Scrubbing Sulfur: New Process Removes Sulfur Components, Carbon Dioxide From Power Plant Emissions

"Power plants could easily retrofit to use our process as a direct replacement for existing technology," said David Heldebrant, PNNL's lead research scientist for the project.

Harmful gases such as carbon dioxide or sulfur dioxide are called "acid gases". The new scrubbing process uses acid gas-binding organic liquids that contain no water and appear similar to oily compounds. These liquids capture the acid gases near room temperature. Scientists then heat the liquid to recover and dispose of the acid gases properly.

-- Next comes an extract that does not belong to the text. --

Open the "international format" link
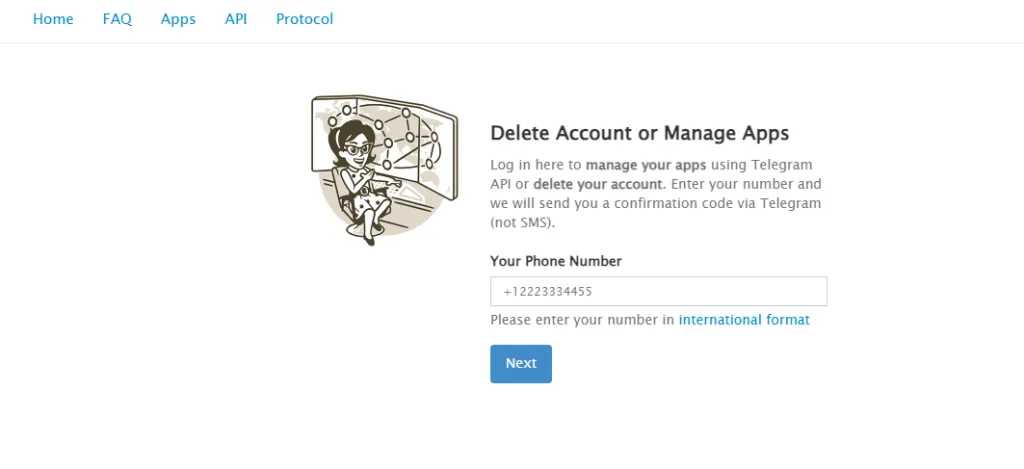Image resolution: width=1024 pixels, height=469 pixels. pos(744,320)
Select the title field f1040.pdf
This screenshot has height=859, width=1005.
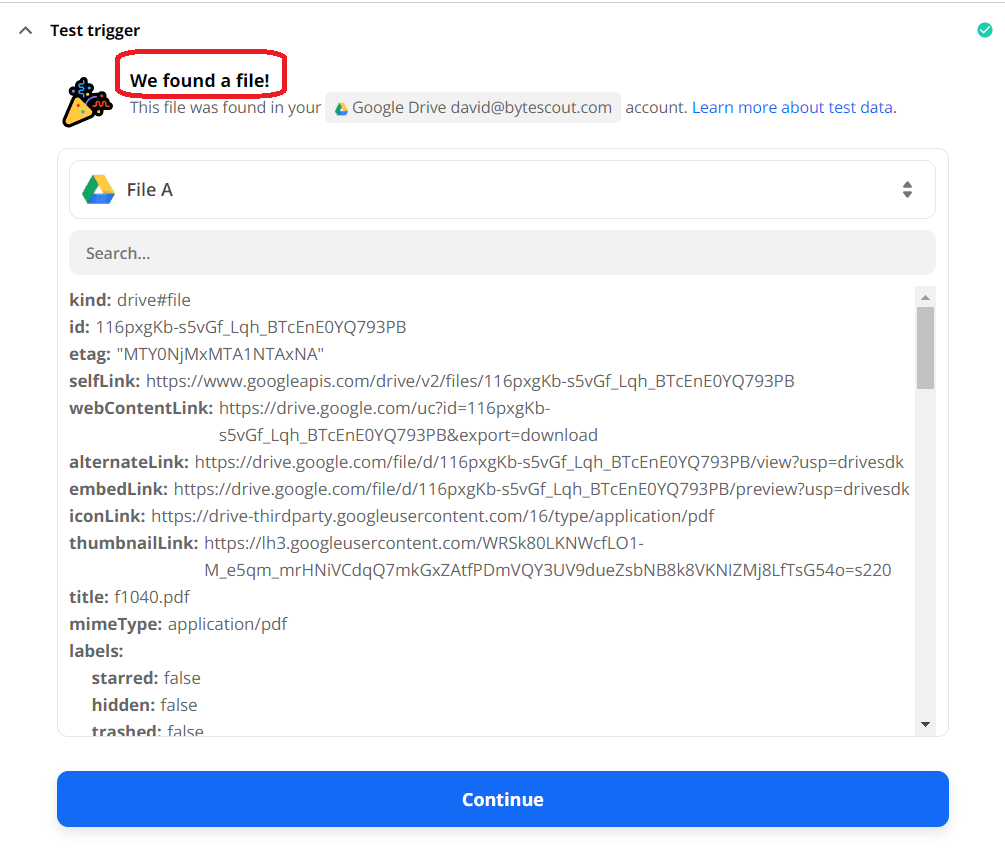[151, 597]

These recyclable liquids require much less energy to heat but can hold two times more harmful gases by weight than the current leading liquid absorbent used in power plants. It is a combination of water and monoethanolamine, a basic organic molecule that grabs the carbon dioxide.

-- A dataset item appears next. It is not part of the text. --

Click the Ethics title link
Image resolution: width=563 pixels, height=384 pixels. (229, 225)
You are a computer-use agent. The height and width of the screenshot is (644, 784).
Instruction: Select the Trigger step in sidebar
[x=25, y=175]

PNNL's previous work with the all-organic liquids focused on pulling only carbon dioxide out of emissions from power plants. New work will show how the process can be applied to other acid gases such as sulfur dioxide.

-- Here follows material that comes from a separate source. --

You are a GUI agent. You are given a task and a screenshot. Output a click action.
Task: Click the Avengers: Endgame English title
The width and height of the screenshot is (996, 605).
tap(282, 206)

"Current methods used to capture and release carbon dioxide emissions from power plants use a lot of energy because they pump and heat an excess of water during the process," said Heldebrant. He notes the monoethanolamine component is too corrosive to be used without the excess water.

In PNNL's process called "Reversible Acid Gas Capture," the molecules that grab onto the acid gases are already in liquid form, and don't contain water. The acid gas-binding organic liquids require less heat than water does to release the captured gases.

Heldebrant and colleagues demonstrated the process in previous work with a carbon dioxide-binding organic liquid, called CO2BOL. In this process, scientists mix the CO2BOL solution into a holding tank with emissions that contain carbon dioxide. The CO2BOL chemically binds with the carbon dioxide to form a liquid salt solution.

In another tank, scientists reheat the salt solution to strip out the carbon dioxide. Non-hazardous gases such as nitrogen would not be captured and are released back into the atmosphere. The toxic compounds are captured separately for storage. At that point, the CO2BOL solution is back in its original state and ready for reuse.

Heldebrant and colleagues have developed organic liquid systems that bind three additional acid gases found in emissions. He will talk about new work with sulfur dioxide, carbonyl sulfide, and carbon disulfide -- all acid gases that are environmentally harmful -- at the American Chemical Society Fall 2009 Meeting and Exposition, Tuesday, August 18, at 4:30 p.m. EDT.

This work is supported by Pacific Northwest National Laboratory's Energy Conversion Initiative, an ongoing research and development effort focused on finding new ways to deliver clean and safe energy.